He points out that the House of Federation, the upper house of parliament, handled the process when, according to the constitution, it should have been managed by the Southern Nations assembly. The House of Federation’s role as an appellate body is only supposed to kick in if the regional council has failed to properly adjudicate the matter.
“The House of Federation suspiciously worked beyond its mandate and over others,” he concluded.
Bottom-up
The flipside of this federal manipulation is a relative lack of popular participation, which reduces the chances of some sort of democratic dividend resulting.
Ideally, the public would have thoroughly deliberated and understood the potential pros and cons of forming a new region. However, as was the case elsewhere in the south, there was limited zonal-level consultation in the south-west.
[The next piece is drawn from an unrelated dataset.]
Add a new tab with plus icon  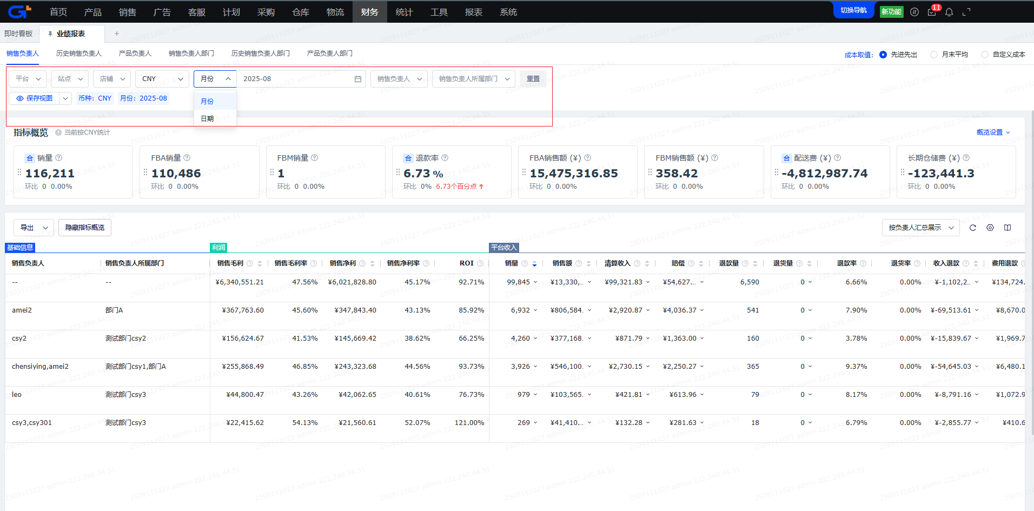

“Almost no information was available about the process to create the state,” Yonatan argued, raising similar reservations he had about the Sidama referendum.
The youth, active in asking for statehood in places like Kaffa, had little say. A week after the referendum, plenty of residents of zonal capitals, including Bonga and Mizan Aman, appeared unenthused about the prospect of forming the new region.
In rural areas, where the needs are the greatest, there is more support for the new region, but less understanding of the process and its details.
Back in 2018 as the transition got underway, such currents were manipulated by both the South West elite and regional political leaders.
In August of that year, Muferiat Kamil, the SEPDM chair and federal Minister of Peace from October 2018 to October 2021, argued that public demands in the south were more about poor service delivery, maladministration, and development than merely statehood, which, she said, was pushed by some self-interested elites.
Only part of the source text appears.